TimelyDataflow / timely-dataflow

A modular implementation of timely dataflow in Rust
MIT License
3.25k stars 272 forks source link

Mark drop_dataflow as stable #519

Open benesch opened 1 year ago

benesch commented 1 year ago

cc @teskje @antiguru @frankmcsherry

Just wanted to queue this up since MaterializeInc/materialize#18442 is inching closer to completeness. If there are remaining concerns about stabilizing drop_dataflow (beyond 2673e8c), I figured this would be a good way to draw them out. Marked as a draft, since we obviously we shouldn't merge this until all those concerns are resolved.


Between 2673e8c60 and ff516c81, drop_dataflow appears to be working well, based on testing in Materialize (MaterializeInc/materialize#18442). So remove the "public beta" warning from the docstring.

Fix #306.

frankmcsherry commented 1 year ago

This is not going to merge without a great deal more attention, I'm afraid!

benesch commented 1 year ago

Great! :D

I am personally quite nervous about using drop_dataflow in production in Materialize without a clearer articulation of the remaining problems with drop_dataflow. I'd love to find a way to fix these problems (or justify why they won't be problems in Materialize's use of timely) that doesn't involve us discovering these problems the hard way in production!

● ● ● ● ●

To-do list
1. In the drop_dataflow thread, what warning does the proposed change remove from the docstring?
2. Extend the discussion thread on stabilizing drop_dataflow past its final comment.

Material provided
● ● ● ● ●

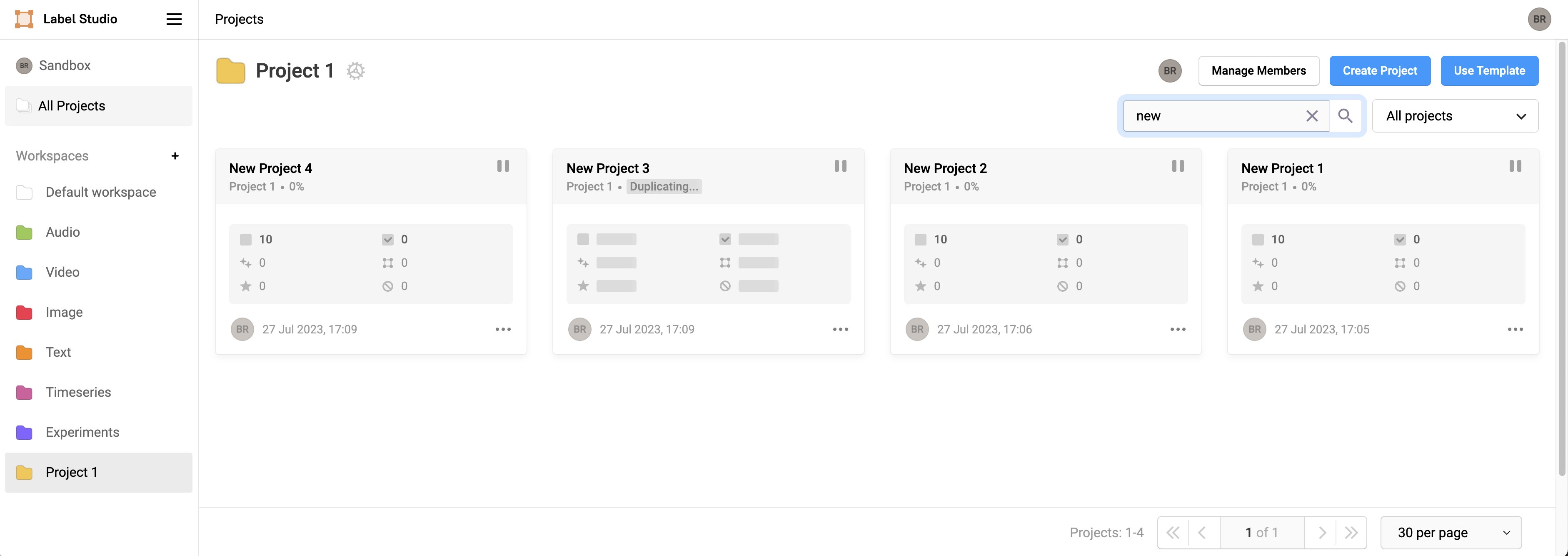Open Project 1 workspace settings gear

● ● ● ● ●

Expected answers
1. The "public beta" warning.

2.
frankmcsherry commented 1 year ago

For me, the issue is that "the remaining problems" are that things in timely (and many distributed systems) work not because they have an enumeration of remaining problems that we burn down, but because the things have specific reasons that they are meant to work. We then debug any non-adherence to those specific reasons, but the reasons need to exist first.

Here, drop_dataflow is some amount like de-allocating a Rust object behind a shared reference. Other folks in the system still have its name, still plan on doing things with it, and ... idk what sorts of assumptions get violated if it ceases to exist. The principle used to be "a dataflow is dropped once all participants have both created and eventually confirmed completion of the dataflow", with the progress tracking mechanism as the "reason" this is safe. With drop_dataflow that reason doesn't apply anymore, and .. it's unknown what class of thing might go wrong, and whether / how to fix it.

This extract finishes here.